Write out exactly the lines running from the one with "Image resolution: width=1920" to the end of the data, including both of those lines and excluding pictures.

________________________

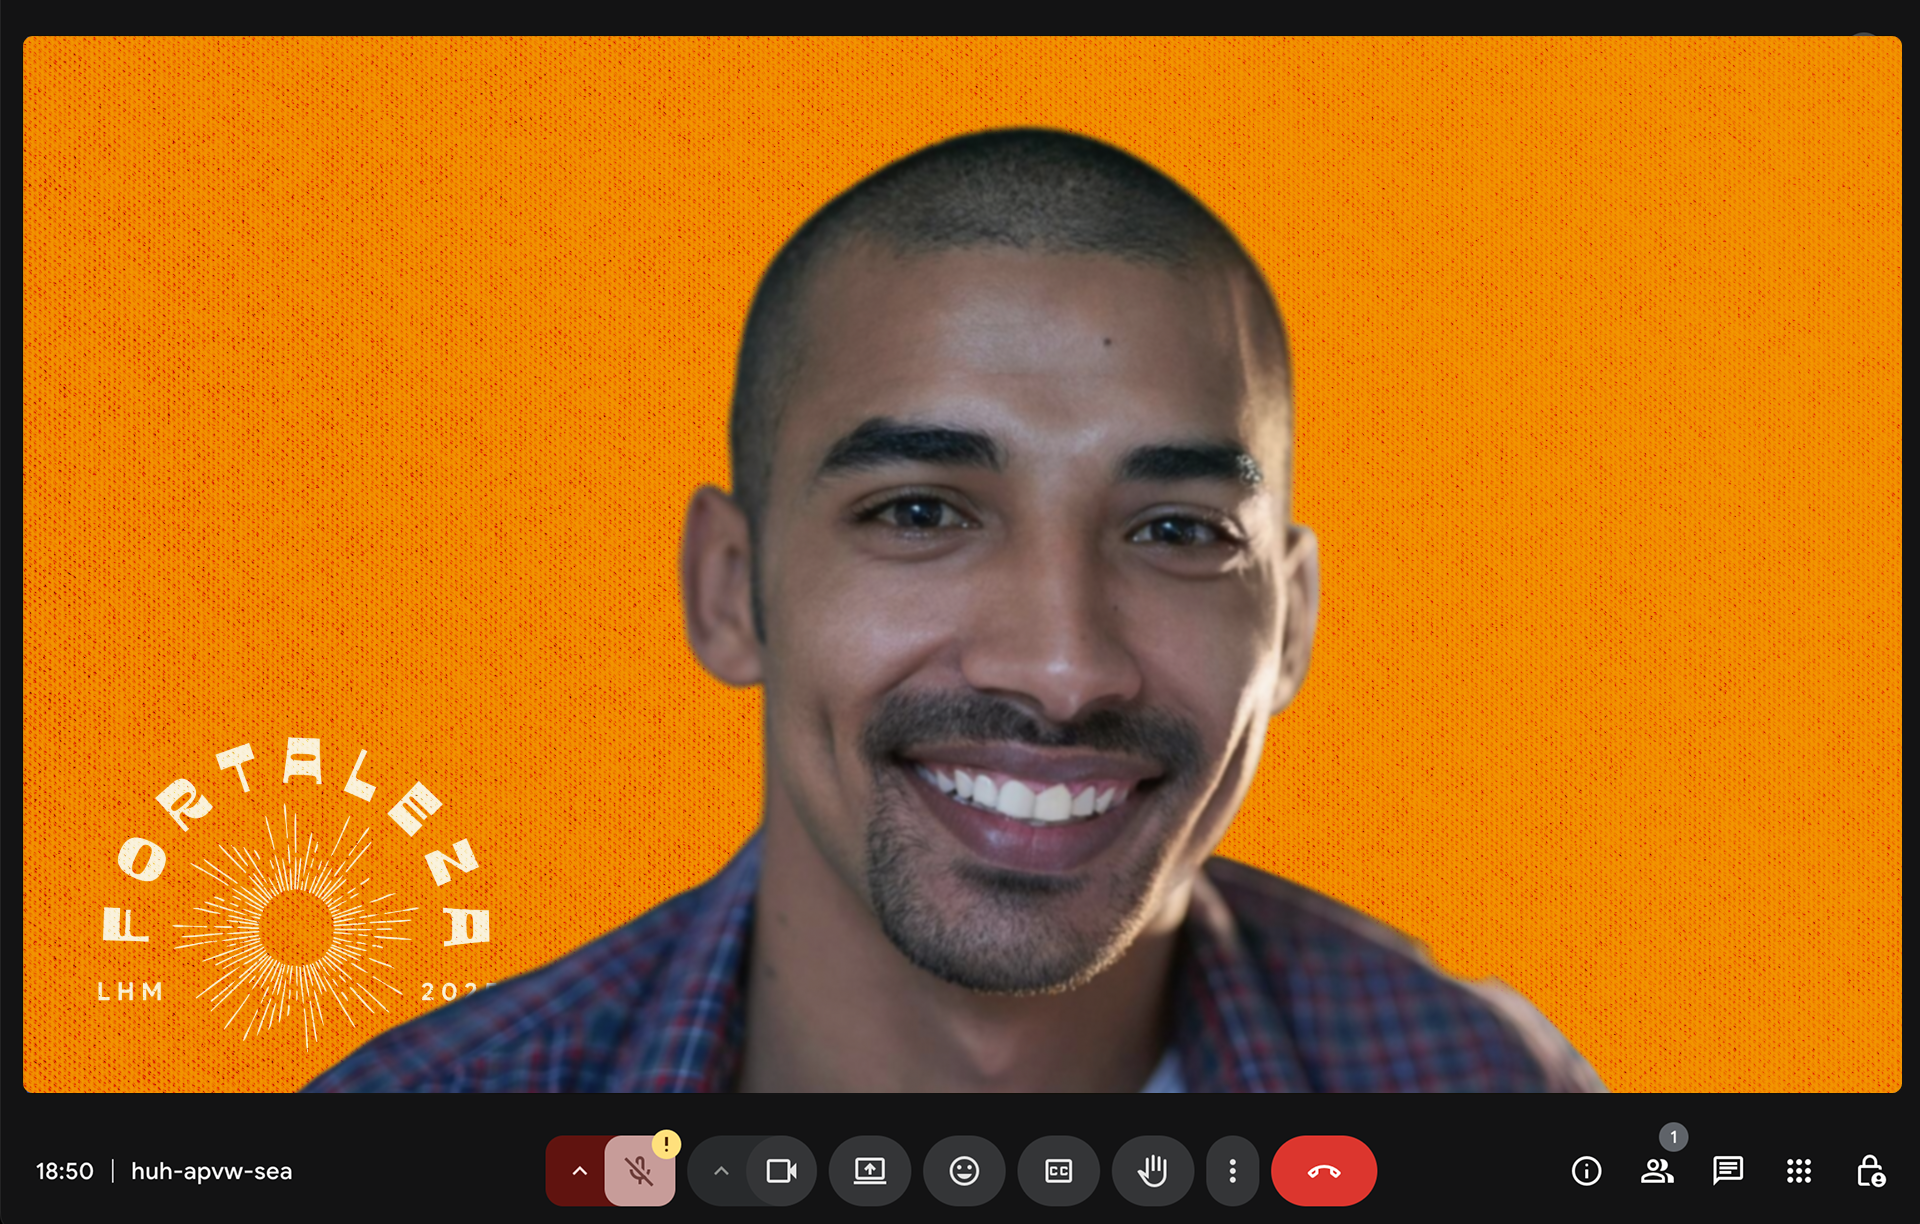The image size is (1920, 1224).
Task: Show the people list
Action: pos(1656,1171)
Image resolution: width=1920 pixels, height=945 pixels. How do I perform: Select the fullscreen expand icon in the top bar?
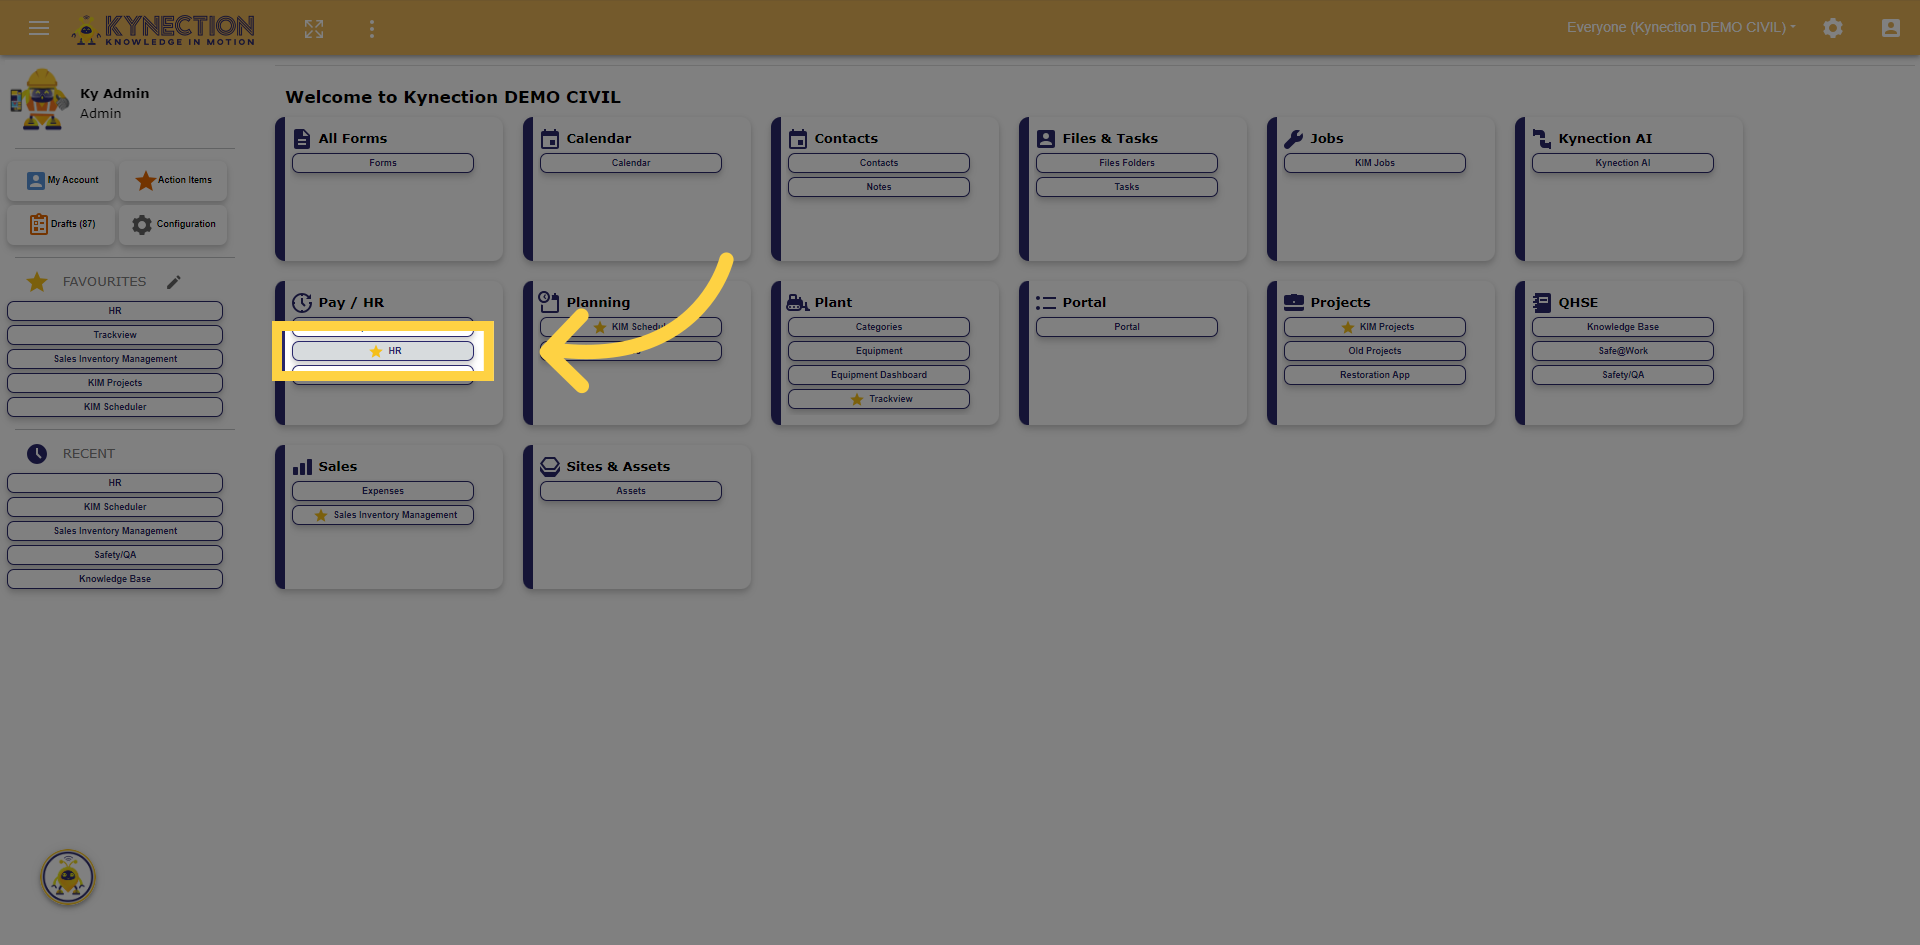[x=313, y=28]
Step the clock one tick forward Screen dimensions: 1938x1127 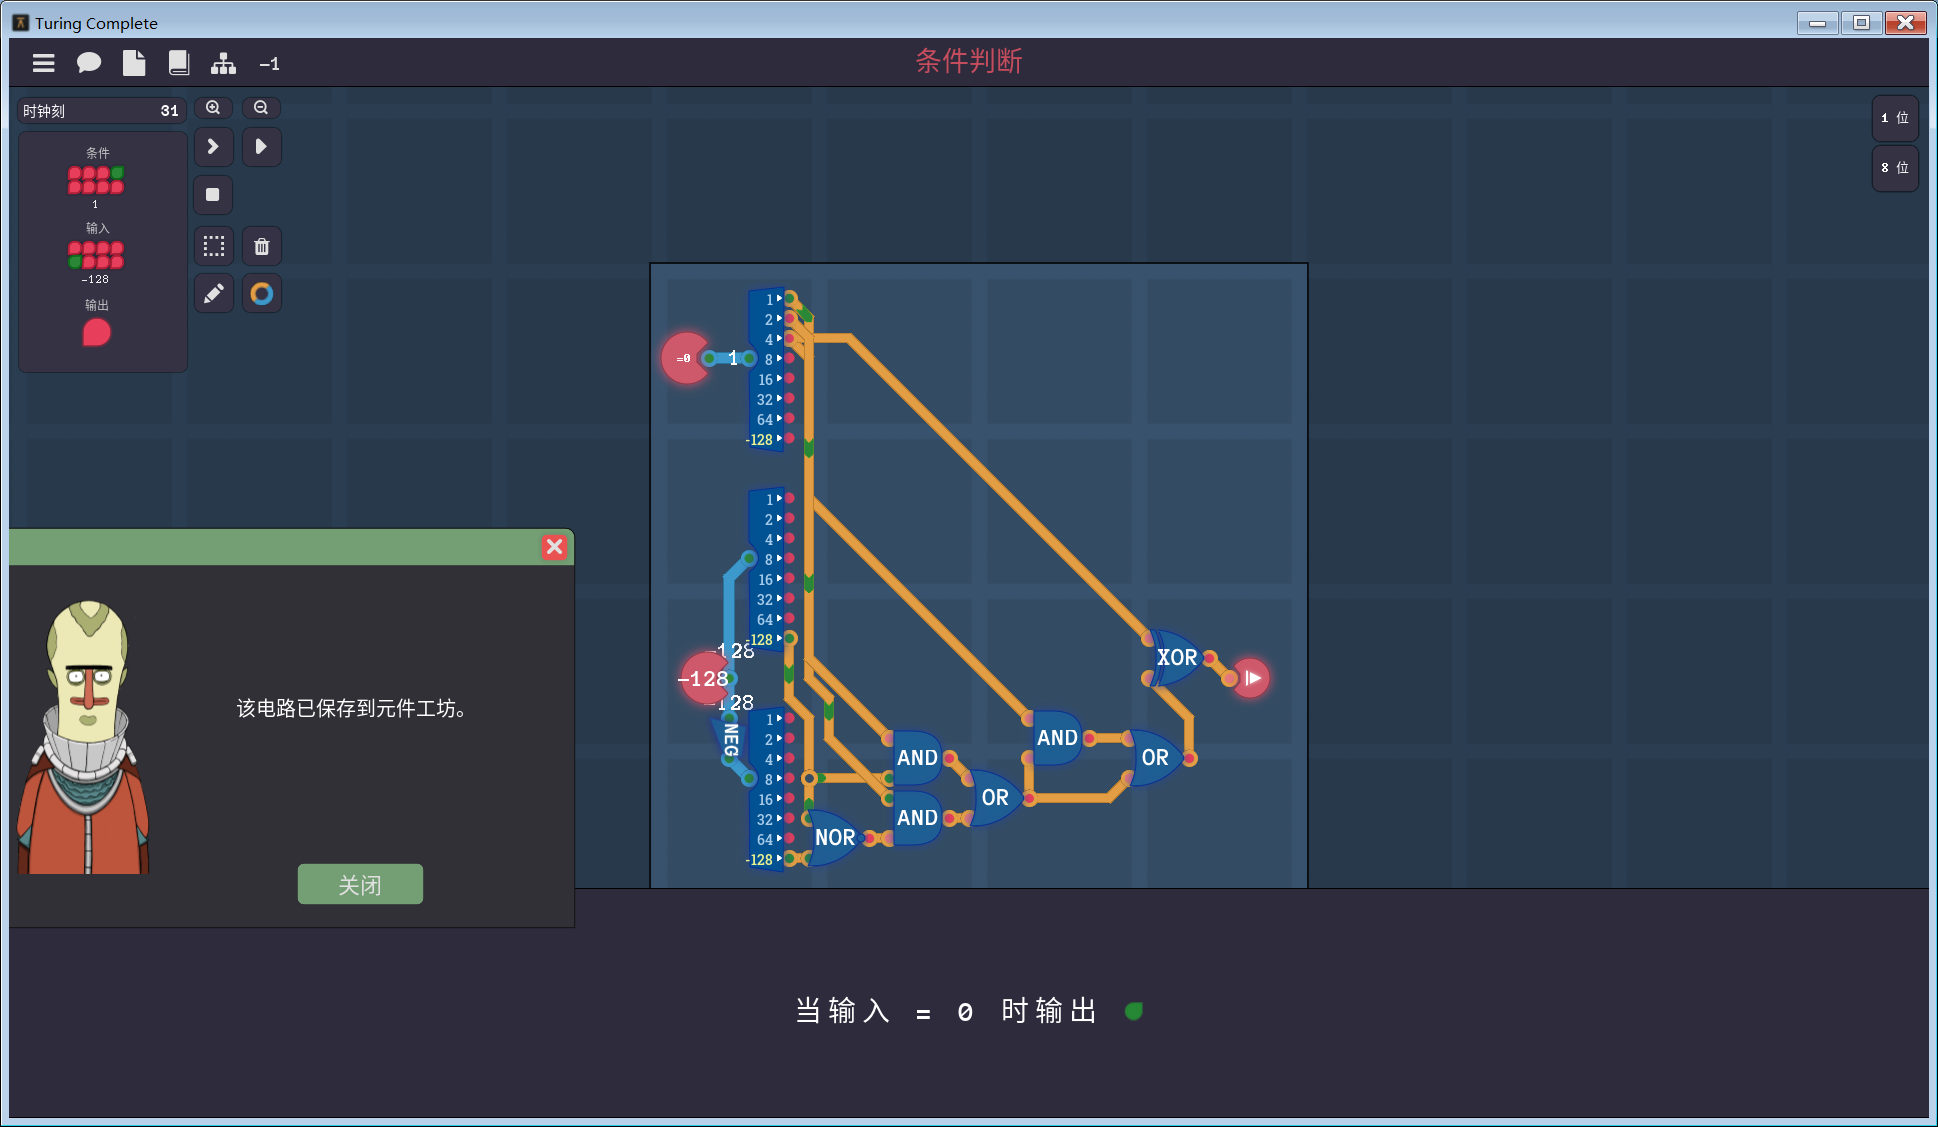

________________________

**ANSWER TO THIS EXERCISE**
Image resolution: width=1920 pixels, height=945 pixels. How do I perform: Select the fullscreen expand icon in the top bar?
[x=313, y=28]
Step the clock one tick forward Screen dimensions: 1938x1127 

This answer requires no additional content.